Against the above background, a small epidemic of acute paralytic poliomyelitis appeared last summer in the Dominican Republic and Haiti, both of which share the island of Hispaniola. Seven of the 9 paralyzed children were traced to a single mutant antibody of OPV pattern. By accident or staleness, this must have emerged from recipients who previously received either insufficient or too old vaccine, or have generated a wild mutant oral polio vaccine. The CDC suggests that the rogue OPV virus in the Dominican Republic may have kindled for 2 (or more) years before the present epidemic, spreading the diseased mutation via person to person from intestinal contents. Supporting this concept is that Clarke found that only 20% of Dominican children had ever even had one of the three OPV doses, an amount not sufficient to provide immunity. The remaining children and, presumably, adults never received preventive inoculation.

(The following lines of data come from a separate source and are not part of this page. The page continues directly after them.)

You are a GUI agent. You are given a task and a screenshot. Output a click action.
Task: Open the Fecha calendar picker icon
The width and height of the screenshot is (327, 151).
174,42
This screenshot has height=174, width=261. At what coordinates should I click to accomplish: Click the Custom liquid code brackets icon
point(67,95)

No fatalities have been reported, but Nature indicates that in the WHO international program, OPV vaccinations have occasionally had random hitches that averaged 1 case of paralytic polio for every 1/750,000 inoculated persons. Watanabe also indicates that Donald Henderson, Chairman of the Technical Advisory Group Program of Immunization of the Americas, says there are an additional 39 suspected cases in Hispaniola. Whether paralytic is not commented upon.

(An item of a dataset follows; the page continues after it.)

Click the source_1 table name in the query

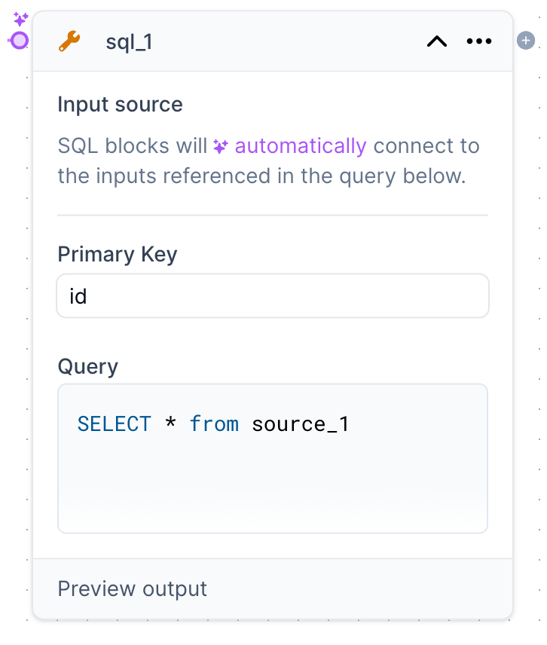[x=301, y=424]
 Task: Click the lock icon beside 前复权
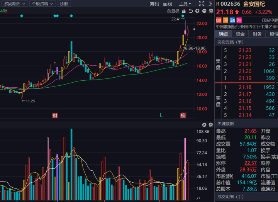(x=184, y=11)
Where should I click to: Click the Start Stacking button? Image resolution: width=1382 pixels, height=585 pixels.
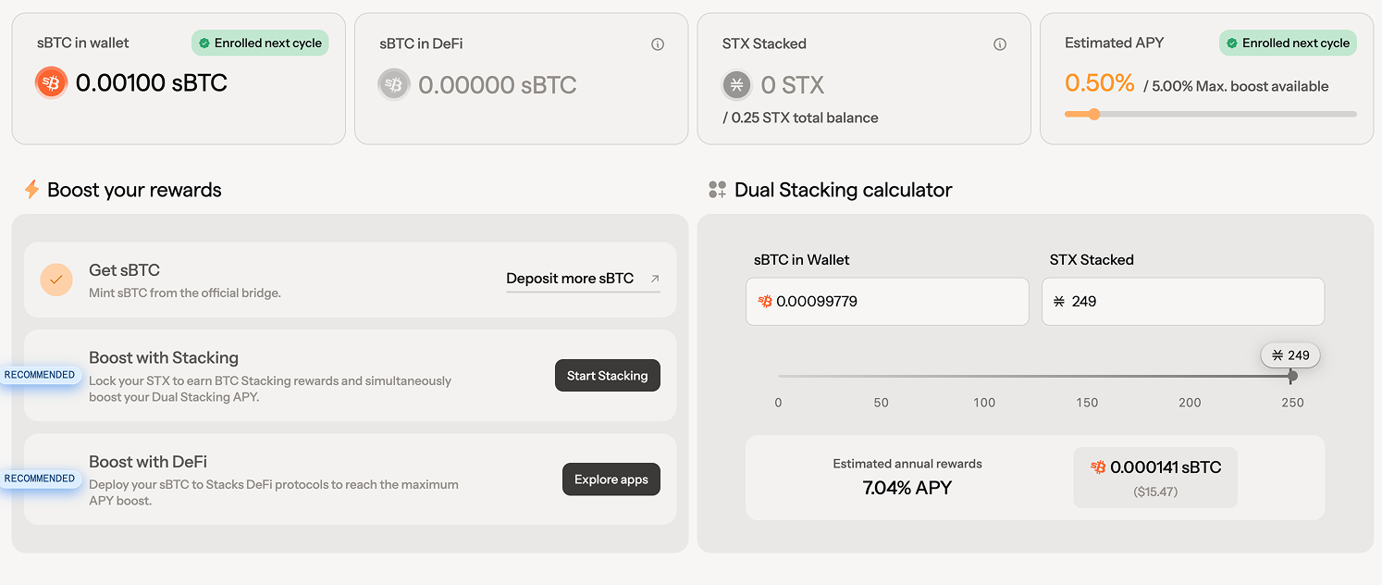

Information from inner China several years ago suggested a small outbreak of persons presumably taking too little OPV. Watanabe also indicates that Mortality and Morbidity Weekly in its January 26 issue refers to an outbreak associated with OPV distribution in Egypt some years ago. Affected were a total of 32 polio cases in 1988 and 1993. Analysis suggests that a potentially malignant OPV virus may have been growing insidiously in the intestines of the affected population for as long as 11 years.
Commentary
WHO and PAHO for many years have been struggling in efforts to eradicate poliomyelitis in the way that small pox apparently has been permanently conquered. Nature Medicine’s editor, however, has cautions. Although the present breakthroughs of patients given OPV have involved only small numbers of paralytic disease, stronger mutations might cause larger and more frequent epidemics. He implies that if OPV can’t block generating stronger mutations, there may come a day when such a mutation reproduces the acute severe crippling or killing illness that once came from wild viruses.
(Editor’s Note: When to be inoculated for poliomyelitis. Adults: For those younger than 40 years and never previously inoculated against poliomyelitis, take 2 doses of IVP sc 1 month apart and a third 6-12 months later. If urgent and anticipating immediate trips into Sub-Saharan Africa or Southwest Asia, take a single boost of either OPV or IVP even if either was completely or incompletely obtained several months or years earlier. For adults, see Cecil Textbook of Medicine, 21st ed. 2000: 44. For children’s vaccination, consult Merck Manual, Centennial Edition. 1999:2342.)